Case Study 5 — Wang Xu et al., 2016: Fipronil insecticide toxicology: oxidative stress and metabolism. Fipronil (FIP) is widely used across the world as a broad-spectrum phenylpyrazole insecticide and veterinary drug. FIP targets the gamma-aminobutyric acid (GABA) receptor and has favorable selective toxicity towards insects rather than mammals. However, because of accidental exposure, incorrect use or widespread FIP use leading to the contamination of water and soil, there is increasing evidence that FIP could cause a variety of toxic effects on animals and humans, such as neurotoxic, hepatotoxic, nephrotoxic, reproductive, and cytotoxic effects. In the last decade, oxidative stress has been suggested to be involved in the various toxicities induced by FIP. The review reports that studies have been conducted to reveal the generation of reactive oxygen species (ROS) and oxidative stress as a result of FIP treatment. Furthermore, the metabolism of FIP was reviewed, and during this process, various CYP450 enzymes were involved and oxidative stress might occur.

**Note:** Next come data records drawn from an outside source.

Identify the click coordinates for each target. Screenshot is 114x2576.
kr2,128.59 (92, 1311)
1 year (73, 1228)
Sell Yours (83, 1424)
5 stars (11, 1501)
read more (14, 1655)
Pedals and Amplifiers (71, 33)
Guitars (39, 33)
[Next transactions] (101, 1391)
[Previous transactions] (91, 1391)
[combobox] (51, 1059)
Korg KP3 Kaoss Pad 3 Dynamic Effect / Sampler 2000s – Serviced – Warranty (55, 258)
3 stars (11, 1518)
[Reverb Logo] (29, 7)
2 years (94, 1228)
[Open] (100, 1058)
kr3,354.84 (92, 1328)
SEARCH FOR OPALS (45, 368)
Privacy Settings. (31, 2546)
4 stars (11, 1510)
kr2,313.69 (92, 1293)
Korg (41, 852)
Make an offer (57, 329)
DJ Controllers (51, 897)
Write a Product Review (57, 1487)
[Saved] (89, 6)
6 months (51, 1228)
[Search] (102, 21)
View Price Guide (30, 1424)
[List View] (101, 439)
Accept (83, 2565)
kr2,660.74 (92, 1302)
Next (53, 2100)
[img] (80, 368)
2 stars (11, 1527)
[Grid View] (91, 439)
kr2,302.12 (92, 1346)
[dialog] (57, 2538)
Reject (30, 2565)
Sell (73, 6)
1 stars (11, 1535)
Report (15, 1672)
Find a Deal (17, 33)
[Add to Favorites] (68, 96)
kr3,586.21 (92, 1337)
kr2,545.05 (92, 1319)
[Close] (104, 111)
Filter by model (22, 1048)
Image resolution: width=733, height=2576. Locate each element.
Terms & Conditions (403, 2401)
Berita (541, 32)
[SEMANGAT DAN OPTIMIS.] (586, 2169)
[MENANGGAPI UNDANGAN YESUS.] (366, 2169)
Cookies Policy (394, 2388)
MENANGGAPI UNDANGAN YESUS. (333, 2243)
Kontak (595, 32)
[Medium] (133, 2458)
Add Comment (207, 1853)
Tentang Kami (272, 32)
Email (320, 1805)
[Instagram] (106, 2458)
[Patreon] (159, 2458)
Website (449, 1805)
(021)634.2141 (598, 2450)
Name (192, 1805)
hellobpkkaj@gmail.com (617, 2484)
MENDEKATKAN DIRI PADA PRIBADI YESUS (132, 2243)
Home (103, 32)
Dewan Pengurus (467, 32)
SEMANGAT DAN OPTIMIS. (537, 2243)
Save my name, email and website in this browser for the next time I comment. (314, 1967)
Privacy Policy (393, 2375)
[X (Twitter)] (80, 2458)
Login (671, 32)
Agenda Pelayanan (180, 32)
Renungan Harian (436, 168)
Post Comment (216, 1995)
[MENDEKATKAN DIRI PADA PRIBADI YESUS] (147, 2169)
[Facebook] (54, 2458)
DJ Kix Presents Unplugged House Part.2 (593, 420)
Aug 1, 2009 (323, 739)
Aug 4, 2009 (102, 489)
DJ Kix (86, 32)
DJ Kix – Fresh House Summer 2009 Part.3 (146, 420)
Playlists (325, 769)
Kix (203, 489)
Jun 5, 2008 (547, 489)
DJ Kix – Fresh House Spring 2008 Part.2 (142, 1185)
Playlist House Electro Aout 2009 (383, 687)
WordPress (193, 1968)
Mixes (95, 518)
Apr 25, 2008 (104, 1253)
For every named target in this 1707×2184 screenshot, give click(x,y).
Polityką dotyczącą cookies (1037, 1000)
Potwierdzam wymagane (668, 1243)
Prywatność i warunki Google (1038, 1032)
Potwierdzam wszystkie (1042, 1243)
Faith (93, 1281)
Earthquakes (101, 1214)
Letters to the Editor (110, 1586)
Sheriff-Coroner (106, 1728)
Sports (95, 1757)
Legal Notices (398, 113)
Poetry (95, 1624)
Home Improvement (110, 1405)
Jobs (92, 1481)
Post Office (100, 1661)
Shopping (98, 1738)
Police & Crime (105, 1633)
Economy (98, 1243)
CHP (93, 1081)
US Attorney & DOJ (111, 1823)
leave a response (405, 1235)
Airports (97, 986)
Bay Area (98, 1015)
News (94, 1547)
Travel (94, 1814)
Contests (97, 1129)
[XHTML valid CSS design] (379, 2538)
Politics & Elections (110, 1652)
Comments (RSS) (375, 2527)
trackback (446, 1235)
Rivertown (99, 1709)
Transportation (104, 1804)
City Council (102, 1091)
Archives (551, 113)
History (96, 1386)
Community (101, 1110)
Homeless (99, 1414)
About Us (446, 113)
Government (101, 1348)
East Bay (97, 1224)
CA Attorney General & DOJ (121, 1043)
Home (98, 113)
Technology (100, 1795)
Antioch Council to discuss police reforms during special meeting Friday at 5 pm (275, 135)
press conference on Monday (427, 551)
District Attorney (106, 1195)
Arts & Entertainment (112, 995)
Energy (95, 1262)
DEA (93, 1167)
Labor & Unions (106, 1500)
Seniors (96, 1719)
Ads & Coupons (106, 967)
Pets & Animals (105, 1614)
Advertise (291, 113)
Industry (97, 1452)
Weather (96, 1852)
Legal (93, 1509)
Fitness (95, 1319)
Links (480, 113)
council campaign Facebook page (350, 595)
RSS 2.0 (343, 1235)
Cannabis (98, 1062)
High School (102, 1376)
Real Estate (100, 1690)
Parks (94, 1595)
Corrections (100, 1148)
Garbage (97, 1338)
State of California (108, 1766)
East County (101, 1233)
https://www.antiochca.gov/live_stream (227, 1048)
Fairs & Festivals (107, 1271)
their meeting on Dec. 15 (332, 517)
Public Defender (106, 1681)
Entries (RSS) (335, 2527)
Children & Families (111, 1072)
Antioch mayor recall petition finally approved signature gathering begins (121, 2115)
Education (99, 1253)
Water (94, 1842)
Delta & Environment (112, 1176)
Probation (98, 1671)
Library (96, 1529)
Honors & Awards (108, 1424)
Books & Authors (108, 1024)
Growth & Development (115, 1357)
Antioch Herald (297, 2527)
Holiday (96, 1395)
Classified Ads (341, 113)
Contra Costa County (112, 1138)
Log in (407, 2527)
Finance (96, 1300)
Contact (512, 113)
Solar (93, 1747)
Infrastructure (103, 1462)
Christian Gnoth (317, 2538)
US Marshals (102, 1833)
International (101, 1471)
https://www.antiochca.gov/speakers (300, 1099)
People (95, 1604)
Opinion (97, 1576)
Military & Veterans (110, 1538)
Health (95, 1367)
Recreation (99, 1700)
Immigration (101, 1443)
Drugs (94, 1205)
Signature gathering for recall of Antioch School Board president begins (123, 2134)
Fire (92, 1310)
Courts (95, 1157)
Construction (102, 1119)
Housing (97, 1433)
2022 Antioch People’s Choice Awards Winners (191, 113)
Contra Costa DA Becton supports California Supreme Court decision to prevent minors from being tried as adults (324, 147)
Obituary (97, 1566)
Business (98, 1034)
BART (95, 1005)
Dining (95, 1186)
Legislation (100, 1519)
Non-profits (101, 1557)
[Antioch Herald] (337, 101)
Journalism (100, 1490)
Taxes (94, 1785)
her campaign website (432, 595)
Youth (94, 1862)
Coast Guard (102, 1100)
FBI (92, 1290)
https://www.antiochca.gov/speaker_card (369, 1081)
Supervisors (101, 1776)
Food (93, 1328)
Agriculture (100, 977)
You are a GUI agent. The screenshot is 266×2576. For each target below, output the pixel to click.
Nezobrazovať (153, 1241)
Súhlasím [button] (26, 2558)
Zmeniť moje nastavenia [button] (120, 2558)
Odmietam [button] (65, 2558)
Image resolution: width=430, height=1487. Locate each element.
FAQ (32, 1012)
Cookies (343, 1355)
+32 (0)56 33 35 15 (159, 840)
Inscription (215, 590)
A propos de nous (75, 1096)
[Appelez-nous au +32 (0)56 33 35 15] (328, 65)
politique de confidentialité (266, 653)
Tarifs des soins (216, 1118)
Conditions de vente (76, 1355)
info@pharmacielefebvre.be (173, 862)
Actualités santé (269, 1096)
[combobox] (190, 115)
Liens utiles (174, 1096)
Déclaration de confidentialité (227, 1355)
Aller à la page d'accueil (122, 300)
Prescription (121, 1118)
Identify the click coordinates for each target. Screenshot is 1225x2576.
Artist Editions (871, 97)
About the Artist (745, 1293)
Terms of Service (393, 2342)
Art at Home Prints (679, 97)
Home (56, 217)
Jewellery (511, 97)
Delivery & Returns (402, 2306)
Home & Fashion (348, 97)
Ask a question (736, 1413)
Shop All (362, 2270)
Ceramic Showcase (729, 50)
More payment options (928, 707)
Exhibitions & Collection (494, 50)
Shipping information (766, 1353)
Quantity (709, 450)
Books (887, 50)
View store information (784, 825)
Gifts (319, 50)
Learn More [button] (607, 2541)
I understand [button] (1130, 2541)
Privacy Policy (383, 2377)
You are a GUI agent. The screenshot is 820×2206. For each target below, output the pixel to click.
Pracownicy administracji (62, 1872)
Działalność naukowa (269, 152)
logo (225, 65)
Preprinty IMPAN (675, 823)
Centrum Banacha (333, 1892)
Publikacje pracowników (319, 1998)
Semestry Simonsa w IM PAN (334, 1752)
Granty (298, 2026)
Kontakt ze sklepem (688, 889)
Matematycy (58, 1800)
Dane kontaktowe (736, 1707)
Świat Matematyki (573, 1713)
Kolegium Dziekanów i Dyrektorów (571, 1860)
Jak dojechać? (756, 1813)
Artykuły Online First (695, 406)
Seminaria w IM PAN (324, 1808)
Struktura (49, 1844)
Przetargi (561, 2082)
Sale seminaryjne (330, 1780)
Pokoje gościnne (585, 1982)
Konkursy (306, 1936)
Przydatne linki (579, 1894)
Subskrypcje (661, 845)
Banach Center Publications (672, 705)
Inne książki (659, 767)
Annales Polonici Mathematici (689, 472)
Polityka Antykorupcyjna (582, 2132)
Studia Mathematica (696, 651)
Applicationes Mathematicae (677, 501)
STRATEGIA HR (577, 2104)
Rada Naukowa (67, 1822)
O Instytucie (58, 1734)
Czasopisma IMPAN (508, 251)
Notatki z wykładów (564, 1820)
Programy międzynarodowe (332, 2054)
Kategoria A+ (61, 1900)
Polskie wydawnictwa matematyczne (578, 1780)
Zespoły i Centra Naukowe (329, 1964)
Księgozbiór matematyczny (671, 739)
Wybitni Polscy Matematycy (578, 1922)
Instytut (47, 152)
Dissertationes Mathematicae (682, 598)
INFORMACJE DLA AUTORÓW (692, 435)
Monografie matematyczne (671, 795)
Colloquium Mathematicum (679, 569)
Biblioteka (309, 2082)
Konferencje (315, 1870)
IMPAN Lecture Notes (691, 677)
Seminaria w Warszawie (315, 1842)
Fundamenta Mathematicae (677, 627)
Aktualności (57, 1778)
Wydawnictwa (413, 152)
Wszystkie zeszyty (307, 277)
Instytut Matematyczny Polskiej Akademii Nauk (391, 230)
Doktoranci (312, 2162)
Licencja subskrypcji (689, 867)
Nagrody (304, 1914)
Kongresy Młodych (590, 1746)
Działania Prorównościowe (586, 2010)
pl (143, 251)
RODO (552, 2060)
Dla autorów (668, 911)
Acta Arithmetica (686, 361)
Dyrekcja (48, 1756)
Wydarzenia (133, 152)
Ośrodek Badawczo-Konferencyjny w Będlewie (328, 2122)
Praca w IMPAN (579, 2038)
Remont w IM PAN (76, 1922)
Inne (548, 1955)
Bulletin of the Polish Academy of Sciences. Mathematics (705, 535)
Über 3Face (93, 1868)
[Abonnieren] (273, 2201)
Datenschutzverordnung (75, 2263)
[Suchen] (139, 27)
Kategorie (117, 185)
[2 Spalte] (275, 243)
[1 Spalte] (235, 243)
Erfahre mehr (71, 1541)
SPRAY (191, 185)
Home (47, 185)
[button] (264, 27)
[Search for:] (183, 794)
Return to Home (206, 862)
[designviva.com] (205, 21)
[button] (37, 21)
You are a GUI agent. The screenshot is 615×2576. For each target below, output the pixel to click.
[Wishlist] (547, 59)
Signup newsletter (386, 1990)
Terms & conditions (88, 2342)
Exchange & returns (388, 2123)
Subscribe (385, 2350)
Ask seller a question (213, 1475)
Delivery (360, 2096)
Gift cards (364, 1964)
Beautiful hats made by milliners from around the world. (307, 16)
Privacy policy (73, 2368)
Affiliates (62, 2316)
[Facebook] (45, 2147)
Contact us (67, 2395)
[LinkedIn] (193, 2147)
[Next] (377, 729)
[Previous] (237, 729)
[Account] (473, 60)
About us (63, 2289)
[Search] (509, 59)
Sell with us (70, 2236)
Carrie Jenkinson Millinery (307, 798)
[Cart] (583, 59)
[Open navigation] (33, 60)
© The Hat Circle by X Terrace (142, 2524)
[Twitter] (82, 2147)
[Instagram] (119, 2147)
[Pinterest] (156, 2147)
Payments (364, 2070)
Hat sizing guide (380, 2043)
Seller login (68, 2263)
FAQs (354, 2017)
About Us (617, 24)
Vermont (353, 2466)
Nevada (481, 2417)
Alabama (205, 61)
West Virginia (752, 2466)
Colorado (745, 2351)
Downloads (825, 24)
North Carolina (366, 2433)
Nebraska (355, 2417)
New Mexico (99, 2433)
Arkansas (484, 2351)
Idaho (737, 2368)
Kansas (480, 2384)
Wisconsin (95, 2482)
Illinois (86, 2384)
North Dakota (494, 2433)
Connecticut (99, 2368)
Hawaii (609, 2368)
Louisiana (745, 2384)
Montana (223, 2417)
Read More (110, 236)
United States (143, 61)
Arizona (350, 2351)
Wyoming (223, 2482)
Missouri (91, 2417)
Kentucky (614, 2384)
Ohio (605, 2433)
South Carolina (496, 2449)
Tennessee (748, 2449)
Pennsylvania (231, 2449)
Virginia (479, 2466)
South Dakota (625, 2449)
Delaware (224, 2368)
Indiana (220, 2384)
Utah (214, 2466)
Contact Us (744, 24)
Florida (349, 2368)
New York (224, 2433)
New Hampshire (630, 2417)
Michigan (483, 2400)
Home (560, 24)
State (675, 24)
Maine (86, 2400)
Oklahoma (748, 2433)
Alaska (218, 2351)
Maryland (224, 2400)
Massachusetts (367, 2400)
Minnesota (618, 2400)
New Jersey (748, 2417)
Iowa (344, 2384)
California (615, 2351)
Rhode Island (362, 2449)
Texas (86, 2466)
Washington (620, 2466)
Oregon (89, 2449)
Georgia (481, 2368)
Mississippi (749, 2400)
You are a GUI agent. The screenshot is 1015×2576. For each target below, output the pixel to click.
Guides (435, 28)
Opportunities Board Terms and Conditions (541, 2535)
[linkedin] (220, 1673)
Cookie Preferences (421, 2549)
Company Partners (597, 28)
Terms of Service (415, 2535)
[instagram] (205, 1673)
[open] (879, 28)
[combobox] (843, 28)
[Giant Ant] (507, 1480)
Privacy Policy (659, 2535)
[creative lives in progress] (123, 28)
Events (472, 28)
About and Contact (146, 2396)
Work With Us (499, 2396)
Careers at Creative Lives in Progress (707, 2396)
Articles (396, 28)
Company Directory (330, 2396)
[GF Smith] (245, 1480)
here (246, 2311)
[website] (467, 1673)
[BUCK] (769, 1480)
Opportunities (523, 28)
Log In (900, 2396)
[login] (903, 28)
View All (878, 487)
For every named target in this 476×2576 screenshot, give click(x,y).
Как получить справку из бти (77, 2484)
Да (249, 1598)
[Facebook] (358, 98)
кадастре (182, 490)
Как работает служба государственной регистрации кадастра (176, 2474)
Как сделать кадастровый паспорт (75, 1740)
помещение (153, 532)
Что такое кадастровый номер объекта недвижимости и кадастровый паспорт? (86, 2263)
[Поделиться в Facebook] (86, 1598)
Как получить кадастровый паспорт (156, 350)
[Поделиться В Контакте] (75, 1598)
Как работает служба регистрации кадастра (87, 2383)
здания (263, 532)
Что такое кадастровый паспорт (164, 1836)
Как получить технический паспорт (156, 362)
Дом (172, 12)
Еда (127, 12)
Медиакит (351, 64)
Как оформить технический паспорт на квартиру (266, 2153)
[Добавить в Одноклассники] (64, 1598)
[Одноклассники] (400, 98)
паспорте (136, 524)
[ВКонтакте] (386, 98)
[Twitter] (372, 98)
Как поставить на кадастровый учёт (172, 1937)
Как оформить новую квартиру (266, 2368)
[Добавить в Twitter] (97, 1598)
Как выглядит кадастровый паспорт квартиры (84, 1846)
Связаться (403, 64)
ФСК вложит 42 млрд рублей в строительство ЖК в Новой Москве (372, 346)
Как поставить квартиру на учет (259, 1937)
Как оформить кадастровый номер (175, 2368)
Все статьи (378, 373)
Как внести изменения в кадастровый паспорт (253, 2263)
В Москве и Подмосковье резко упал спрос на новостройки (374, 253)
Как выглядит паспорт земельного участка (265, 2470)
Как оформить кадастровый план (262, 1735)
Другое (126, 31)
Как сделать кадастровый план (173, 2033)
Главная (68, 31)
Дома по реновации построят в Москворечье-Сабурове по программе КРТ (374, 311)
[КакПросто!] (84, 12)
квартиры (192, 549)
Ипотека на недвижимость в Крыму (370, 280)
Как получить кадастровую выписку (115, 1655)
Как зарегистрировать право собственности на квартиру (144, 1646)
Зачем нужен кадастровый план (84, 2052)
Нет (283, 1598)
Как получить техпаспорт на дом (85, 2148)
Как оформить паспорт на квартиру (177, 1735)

Case Study 6 — Nahla M. Abd El-Aziz and Nedal M. F. (2015): Oxidative stress effect of abamectine and hematoporphyrin with the antioxidant efficiency in cotton leaf worm, Spodoptera littoralis. Abamectin (5, 15, 25, 50, 75 ppm) and hematoporphyrin/HP (25, 75, 100, 150, 200 ppm) were tested against 4th instar larvae of S. littoralis using the dipping technique. Treatment with LC50 abamectin and HP increased significantly the concentration of MDA in the larval tissues by 37.73% and 83.42%, respectively on the 1st day post-treatment. Abamectin treatment caused significant decrease in the level of GSH on the 3rd and 4th days post-treatment. CAT was significantly increased in abamectin treated larvae, reaching its maximum level on the 2nd day (199.3%). HP treatment caused a highly significant increase in the activity of CAT reaching its maximum activity on the 1st and 2nd day of treatment by about 126.99 and 200%, respectively. Conclusion: The study demonstrates induction of lipid peroxidation and enhancement of the insect antioxidant system for scavenging ROS resulted from oxidative stress of abamectin and HP.
Conclusion
An overall conclusion of these studies is that insecticide causes oxidative stress (OS) in insect and other non-target organisms. Bt insecticide causes oxidative stress to larval gut. Due to lambda cyhalothrin, midgut cell damage occurs due to oxidative stress in stingless bee. Organophosphate insecticide also causes oxidative stress other than AChE damage. Pyrethroid insecticide also produces oxidative stress.